RICHMOND, Va., Nov. 28, 1863.—I gave a party; Mrs. Davis very witty; Preston girls very handsome; Isabella's fun fast and furious. No party could have gone off more successfully, but my husband decides we are to have no more festivities. This is not the time, or the place, for such gaieties. Maria Freeland is perfectly delightful on the subject of her wedding. Lucy Haxall is positively engaged to Captain Coffey, an Englishman. She is convinced that she will marry him. He is her first fancy. Mr. Venable, of Lee's staff, was at our party, so out of spirits. He knows everything that is going on. His depression bodes us no good. To-day, General Hampton sent James Chesnut a fine saddle that he had captured from the Yankees in battle array. Charleston is bombarded night and day. It fairly makes me dizzy to think of that everlasting racket they are beating about people's ears down there. Bragg defeated, and separated from Longstreet. It is a long street that knows no turning, and Rosecrans is not taken after all.

Nov. 30.—Anxiety pervades. Lee is fighting Meade.2 Misery is everywhere. Bragg is falling back before Grant. Longstreet, the soldiers call him Peter the Slow, is settling down before Knoxville. And now I am in a fine condition for Hetty Cary's starvation party, where they will give thirty dollars for the music and not a cent for a morsel to eat. My husband bought yesterday, at the commissary's one barrel of flour, one bushel of potatoes, one peck of rice, five pounds of salt beef, and one peck of salt—all for sixty dollars. In the street a barrel of flour sells for one hundred and fifteen dollars. Spent seventy-five dollars to-day for a little tea and sugar, and have five hundred left. My husband's pay never has paid for the rent of our lodgings. My husband laid the law down last night. I felt it to be the last drop in my full cup. "No more feasting in this house," said he. "This is no time for junketing and merrymaking." "And you said you brought me here to enjoy the winter before you took me home and turned my face to a dead wall." He is the master of the house; to hear is to obey.

Sunday, Christopher Hampton walked to church with me. Coming out, General Lee was seen slowly making his way down the aisle, bowing royally to right and left. I pointed him out to Christopher Hampton when General Lee happened to look our way. He bowed low, giving me a charming smile of recognition. I was ashamed of being so pleased. I blushed like a schoolgirl.

We went to the White House. They gave us tea. The President said he had been on the way to our house, coming with all the Davis family, to see me, but the children became so troublesome they turned back. Just then, little Joe3 rushed in and insisted on saying his prayers at his father's knee, then and there. He was in his nightclothes.

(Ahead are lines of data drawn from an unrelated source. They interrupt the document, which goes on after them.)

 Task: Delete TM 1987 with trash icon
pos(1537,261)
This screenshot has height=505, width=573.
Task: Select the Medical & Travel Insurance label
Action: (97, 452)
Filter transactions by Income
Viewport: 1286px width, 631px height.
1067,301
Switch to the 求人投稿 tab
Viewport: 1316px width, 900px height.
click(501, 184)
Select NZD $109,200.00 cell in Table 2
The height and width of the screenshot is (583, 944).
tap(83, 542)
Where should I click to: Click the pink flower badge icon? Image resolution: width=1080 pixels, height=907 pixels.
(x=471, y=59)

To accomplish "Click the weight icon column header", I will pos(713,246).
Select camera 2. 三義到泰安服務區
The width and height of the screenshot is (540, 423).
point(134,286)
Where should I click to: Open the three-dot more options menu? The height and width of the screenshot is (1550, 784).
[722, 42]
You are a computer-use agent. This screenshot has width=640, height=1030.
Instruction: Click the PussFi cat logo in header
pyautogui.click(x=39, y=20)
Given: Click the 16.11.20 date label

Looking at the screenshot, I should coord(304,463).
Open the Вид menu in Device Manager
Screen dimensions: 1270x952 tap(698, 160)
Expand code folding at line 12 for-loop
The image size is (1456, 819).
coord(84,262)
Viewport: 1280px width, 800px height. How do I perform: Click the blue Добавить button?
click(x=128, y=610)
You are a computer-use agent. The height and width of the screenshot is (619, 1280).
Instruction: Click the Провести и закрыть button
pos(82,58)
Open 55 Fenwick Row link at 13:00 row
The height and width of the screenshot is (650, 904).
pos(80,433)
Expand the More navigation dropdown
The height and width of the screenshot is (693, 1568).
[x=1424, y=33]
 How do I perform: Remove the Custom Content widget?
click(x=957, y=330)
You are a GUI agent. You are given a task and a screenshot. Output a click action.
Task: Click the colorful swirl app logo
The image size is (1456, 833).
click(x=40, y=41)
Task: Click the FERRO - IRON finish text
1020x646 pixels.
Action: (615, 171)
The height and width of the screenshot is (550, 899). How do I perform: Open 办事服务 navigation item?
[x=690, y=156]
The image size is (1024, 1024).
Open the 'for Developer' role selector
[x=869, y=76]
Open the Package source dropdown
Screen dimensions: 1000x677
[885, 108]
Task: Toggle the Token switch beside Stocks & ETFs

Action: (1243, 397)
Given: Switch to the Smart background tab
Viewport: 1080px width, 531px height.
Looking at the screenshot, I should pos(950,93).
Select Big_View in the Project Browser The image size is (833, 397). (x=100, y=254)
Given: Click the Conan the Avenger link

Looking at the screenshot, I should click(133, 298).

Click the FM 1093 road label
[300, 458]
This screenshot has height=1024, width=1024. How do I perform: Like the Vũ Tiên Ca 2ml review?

December 19th.—A box has come from home for me. Taking advantage of this good fortune and a full larder, have asked Mrs. Davis to dine with me. Wade Hampton sent me a basket of game. We had Mrs. Davis and Mr. and Mrs. Preston. After dinner we walked to the church to see the Freeland-Lewis wedding. Mr. Preston had Mrs. Davis on his arm. My husband and Mrs. Preston, and Burton Harrison4 and myself brought up the rear. Willie Allan joined us, and we had the pleasure of waiting one good hour. Then the beautiful Maria, loveliest of brides, sailed in on her father's arm, and Major John Coxe Lewis followed with Mrs. Freeland. After the ceremony such a kissing was there up and down the aisle.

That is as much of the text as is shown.